Some rows:
· · · · ·
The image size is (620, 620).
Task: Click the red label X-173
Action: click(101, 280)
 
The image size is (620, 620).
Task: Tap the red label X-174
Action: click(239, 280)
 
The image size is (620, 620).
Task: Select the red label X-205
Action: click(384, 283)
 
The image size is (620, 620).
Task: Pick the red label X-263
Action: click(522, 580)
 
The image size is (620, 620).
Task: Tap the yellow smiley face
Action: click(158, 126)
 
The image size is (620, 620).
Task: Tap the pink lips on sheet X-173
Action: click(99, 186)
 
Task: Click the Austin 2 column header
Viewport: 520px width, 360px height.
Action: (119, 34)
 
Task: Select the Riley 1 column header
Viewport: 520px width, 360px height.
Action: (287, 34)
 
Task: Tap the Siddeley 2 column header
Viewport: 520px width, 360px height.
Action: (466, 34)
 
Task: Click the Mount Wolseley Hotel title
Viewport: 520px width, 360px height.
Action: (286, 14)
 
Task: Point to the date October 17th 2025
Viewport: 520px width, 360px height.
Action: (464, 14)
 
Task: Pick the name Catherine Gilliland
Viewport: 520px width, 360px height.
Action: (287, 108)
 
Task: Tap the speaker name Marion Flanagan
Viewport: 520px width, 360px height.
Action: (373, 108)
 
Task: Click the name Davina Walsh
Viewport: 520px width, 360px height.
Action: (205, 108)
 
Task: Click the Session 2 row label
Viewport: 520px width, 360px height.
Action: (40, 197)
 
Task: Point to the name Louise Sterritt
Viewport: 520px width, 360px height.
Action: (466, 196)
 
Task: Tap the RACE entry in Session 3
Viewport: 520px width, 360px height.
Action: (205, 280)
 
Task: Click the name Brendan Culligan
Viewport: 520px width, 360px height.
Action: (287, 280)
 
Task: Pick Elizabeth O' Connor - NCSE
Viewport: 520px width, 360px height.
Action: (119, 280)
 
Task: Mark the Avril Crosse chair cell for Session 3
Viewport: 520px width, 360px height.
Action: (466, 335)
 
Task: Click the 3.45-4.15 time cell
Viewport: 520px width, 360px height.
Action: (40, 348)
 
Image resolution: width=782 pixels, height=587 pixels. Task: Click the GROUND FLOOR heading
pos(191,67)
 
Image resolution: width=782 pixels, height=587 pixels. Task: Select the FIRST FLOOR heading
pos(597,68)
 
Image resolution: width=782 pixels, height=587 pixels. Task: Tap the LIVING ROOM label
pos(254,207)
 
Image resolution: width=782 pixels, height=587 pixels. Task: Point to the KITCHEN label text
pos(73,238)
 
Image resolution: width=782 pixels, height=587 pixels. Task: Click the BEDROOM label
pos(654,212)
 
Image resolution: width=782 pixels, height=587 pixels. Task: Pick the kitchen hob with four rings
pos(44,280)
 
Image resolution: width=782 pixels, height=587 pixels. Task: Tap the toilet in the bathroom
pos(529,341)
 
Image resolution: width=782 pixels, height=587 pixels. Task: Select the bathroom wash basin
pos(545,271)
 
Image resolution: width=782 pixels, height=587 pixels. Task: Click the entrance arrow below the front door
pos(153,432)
· · · · ·
» **Goal**: Recast every line of the rows above as a JSON list of strings, one string per line, and leave out the blank lines.

» **Task answer**:
[
  "The image size is (620, 620).",
  "Task: Click the red label X-173",
  "Action: click(101, 280)",
  "The image size is (620, 620).",
  "Task: Tap the red label X-174",
  "Action: click(239, 280)",
  "The image size is (620, 620).",
  "Task: Select the red label X-205",
  "Action: click(384, 283)",
  "The image size is (620, 620).",
  "Task: Pick the red label X-263",
  "Action: click(522, 580)",
  "The image size is (620, 620).",
  "Task: Tap the yellow smiley face",
  "Action: click(158, 126)",
  "The image size is (620, 620).",
  "Task: Tap the pink lips on sheet X-173",
  "Action: click(99, 186)",
  "Task: Click the Austin 2 column header",
  "Viewport: 520px width, 360px height.",
  "Action: (119, 34)",
  "Task: Select the Riley 1 column header",
  "Viewport: 520px width, 360px height.",
  "Action: (287, 34)",
  "Task: Tap the Siddeley 2 column header",
  "Viewport: 520px width, 360px height.",
  "Action: (466, 34)",
  "Task: Click the Mount Wolseley Hotel title",
  "Viewport: 520px width, 360px height.",
  "Action: (286, 14)",
  "Task: Point to the date October 17th 2025",
  "Viewport: 520px width, 360px height.",
  "Action: (464, 14)",
  "Task: Pick the name Catherine Gilliland",
  "Viewport: 520px width, 360px height.",
  "Action: (287, 108)",
  "Task: Tap the speaker name Marion Flanagan",
  "Viewport: 520px width, 360px height.",
  "Action: (373, 108)",
  "Task: Click the name Davina Walsh",
  "Viewport: 520px width, 360px height.",
  "Action: (205, 108)",
  "Task: Click the Session 2 row label",
  "Viewport: 520px width, 360px height.",
  "Action: (40, 197)",
  "Task: Point to the name Louise Sterritt",
  "Viewport: 520px width, 360px height.",
  "Action: (466, 196)",
  "Task: Tap the RACE entry in Session 3",
  "Viewport: 520px width, 360px height.",
  "Action: (205, 280)",
  "Task: Click the name Brendan Culligan",
  "Viewport: 520px width, 360px height.",
  "Action: (287, 280)",
  "Task: Pick Elizabeth O' Connor - NCSE",
  "Viewport: 520px width, 360px height.",
  "Action: (119, 280)",
  "Task: Mark the Avril Crosse chair cell for Session 3",
  "Viewport: 520px width, 360px height.",
  "Action: (466, 335)",
  "Task: Click the 3.45-4.15 time cell",
  "Viewport: 520px width, 360px height.",
  "Action: (40, 348)",
  "Image resolution: width=782 pixels, height=587 pixels. Task: Click the GROUND FLOOR heading",
  "pos(191,67)",
  "Image resolution: width=782 pixels, height=587 pixels. Task: Select the FIRST FLOOR heading",
  "pos(597,68)",
  "Image resolution: width=782 pixels, height=587 pixels. Task: Tap the LIVING ROOM label",
  "pos(254,207)",
  "Image resolution: width=782 pixels, height=587 pixels. Task: Point to the KITCHEN label text",
  "pos(73,238)",
  "Image resolution: width=782 pixels, height=587 pixels. Task: Click the BEDROOM label",
  "pos(654,212)",
  "Image resolution: width=782 pixels, height=587 pixels. Task: Pick the kitchen hob with four rings",
  "pos(44,280)",
  "Image resolution: width=782 pixels, height=587 pixels. Task: Tap the toilet in the bathroom",
  "pos(529,341)",
  "Image resolution: width=782 pixels, height=587 pixels. Task: Select the bathroom wash basin",
  "pos(545,271)",
  "Image resolution: width=782 pixels, height=587 pixels. Task: Click the entrance arrow below the front door",
  "pos(153,432)"
]